PROBLEM REQUIREMENTS:
Only one stretch of the records below should be repeated. It starts with the line containing "Image resolution: width=1500" and goes on through the line containing "The image size is (700, 551).", exactly as written.
── SUPPLIED DATA ──
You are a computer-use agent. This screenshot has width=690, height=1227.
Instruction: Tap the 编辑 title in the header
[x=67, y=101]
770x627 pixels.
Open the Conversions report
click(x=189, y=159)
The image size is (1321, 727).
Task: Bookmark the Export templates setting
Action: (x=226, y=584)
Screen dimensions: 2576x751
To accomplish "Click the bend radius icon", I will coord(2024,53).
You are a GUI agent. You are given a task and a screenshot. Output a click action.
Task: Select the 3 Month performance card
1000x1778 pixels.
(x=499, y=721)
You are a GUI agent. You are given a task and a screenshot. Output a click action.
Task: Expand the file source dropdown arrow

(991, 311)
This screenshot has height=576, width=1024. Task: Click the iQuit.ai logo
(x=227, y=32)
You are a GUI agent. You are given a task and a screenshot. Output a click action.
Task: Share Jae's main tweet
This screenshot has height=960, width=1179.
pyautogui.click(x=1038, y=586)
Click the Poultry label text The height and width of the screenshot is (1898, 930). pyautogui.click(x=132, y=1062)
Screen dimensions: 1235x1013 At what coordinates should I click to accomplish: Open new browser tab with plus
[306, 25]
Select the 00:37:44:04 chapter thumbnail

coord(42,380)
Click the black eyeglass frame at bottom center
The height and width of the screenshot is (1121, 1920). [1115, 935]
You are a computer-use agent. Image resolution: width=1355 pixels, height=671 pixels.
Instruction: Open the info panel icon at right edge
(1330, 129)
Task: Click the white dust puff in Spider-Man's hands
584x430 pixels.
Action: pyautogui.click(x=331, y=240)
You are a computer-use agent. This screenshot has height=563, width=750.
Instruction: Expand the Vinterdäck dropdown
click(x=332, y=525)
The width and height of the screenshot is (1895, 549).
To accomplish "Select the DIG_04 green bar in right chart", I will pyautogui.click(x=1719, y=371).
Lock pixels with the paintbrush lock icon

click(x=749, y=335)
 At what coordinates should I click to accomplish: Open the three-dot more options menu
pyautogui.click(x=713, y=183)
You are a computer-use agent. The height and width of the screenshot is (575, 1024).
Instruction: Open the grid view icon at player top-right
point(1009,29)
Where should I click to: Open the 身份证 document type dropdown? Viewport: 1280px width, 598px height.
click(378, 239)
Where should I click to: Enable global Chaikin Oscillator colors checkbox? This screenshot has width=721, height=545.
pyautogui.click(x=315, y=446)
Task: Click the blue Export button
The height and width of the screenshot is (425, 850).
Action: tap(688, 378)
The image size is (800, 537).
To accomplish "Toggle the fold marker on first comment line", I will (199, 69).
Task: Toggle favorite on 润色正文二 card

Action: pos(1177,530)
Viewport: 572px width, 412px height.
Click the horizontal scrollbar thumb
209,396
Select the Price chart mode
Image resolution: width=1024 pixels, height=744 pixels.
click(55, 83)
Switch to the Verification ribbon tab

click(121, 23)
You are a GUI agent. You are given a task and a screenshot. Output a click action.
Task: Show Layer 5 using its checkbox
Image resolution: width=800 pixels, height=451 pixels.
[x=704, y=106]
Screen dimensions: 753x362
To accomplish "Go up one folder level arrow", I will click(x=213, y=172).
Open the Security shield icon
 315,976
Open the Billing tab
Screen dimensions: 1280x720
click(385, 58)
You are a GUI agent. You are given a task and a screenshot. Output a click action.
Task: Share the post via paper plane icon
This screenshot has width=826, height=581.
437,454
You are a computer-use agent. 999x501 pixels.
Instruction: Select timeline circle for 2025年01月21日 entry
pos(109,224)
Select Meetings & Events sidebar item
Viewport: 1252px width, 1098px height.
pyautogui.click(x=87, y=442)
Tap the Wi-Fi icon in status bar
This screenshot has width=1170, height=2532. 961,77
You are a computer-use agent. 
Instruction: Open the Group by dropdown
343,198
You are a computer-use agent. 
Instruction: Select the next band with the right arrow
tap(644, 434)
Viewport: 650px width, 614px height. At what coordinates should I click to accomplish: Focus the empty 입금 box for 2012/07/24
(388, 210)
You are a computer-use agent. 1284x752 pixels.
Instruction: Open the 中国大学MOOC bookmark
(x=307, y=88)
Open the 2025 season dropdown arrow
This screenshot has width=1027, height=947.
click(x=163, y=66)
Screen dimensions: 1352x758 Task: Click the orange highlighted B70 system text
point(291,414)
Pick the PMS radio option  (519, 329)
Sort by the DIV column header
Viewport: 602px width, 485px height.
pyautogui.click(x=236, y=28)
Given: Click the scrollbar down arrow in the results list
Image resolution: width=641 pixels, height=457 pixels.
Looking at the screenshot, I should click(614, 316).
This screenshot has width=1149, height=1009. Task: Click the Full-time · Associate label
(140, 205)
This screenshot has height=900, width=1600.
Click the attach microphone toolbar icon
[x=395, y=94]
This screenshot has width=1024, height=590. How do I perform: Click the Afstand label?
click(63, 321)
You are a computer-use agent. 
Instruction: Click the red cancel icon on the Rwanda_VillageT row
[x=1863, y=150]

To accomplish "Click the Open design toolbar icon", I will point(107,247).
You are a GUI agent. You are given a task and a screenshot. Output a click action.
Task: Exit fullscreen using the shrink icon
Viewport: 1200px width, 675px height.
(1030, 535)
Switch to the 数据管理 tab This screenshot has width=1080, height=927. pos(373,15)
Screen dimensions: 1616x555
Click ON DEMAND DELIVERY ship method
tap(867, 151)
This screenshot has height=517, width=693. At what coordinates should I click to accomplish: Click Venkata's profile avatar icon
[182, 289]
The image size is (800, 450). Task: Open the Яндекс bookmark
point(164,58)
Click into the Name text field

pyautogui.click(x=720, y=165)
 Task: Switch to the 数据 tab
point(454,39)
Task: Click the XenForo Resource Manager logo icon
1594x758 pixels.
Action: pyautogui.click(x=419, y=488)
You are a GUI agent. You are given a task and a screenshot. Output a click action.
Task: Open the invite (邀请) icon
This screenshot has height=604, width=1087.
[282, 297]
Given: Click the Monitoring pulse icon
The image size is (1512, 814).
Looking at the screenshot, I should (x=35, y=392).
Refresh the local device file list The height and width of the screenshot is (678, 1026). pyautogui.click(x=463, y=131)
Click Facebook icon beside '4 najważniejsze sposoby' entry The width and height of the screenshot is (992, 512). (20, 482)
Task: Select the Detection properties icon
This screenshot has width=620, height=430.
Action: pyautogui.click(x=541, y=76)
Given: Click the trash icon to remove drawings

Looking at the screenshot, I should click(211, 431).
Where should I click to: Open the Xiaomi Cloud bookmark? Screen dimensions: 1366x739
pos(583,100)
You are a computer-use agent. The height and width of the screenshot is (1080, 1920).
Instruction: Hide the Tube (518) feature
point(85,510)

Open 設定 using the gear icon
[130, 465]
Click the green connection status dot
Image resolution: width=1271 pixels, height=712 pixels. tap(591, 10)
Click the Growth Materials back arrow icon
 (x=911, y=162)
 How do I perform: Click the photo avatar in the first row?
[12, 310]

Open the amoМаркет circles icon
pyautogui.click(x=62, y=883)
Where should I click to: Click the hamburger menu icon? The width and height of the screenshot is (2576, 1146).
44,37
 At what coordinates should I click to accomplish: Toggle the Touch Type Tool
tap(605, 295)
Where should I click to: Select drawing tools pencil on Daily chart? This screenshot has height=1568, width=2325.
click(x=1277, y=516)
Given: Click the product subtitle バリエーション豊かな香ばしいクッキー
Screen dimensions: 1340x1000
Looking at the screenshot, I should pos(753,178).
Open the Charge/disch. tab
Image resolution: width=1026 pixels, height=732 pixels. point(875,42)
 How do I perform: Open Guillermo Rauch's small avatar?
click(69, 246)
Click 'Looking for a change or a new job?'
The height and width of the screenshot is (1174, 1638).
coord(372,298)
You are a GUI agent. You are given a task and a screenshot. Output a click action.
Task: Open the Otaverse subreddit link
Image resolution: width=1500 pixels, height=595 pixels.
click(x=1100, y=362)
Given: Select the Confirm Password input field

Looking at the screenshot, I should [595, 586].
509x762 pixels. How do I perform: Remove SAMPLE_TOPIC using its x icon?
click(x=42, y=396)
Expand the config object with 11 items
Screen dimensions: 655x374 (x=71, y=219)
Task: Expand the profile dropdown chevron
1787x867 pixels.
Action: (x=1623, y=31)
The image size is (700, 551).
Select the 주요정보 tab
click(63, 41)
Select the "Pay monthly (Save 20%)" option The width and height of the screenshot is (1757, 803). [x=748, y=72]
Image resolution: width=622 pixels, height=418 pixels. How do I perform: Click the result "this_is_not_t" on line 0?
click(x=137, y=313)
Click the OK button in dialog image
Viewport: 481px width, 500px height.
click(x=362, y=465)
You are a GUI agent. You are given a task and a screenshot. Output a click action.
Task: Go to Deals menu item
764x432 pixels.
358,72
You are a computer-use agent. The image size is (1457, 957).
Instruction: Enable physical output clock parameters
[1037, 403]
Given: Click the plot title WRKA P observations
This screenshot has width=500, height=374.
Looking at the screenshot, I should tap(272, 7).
───
OUTPUT OF THE TASK:
Image resolution: width=1500 pixels, height=595 pixels.
click(x=1100, y=362)
Given: Select the Confirm Password input field

Looking at the screenshot, I should [595, 586].
509x762 pixels. How do I perform: Remove SAMPLE_TOPIC using its x icon?
click(x=42, y=396)
Expand the config object with 11 items
Screen dimensions: 655x374 (x=71, y=219)
Task: Expand the profile dropdown chevron
1787x867 pixels.
Action: (x=1623, y=31)
The image size is (700, 551).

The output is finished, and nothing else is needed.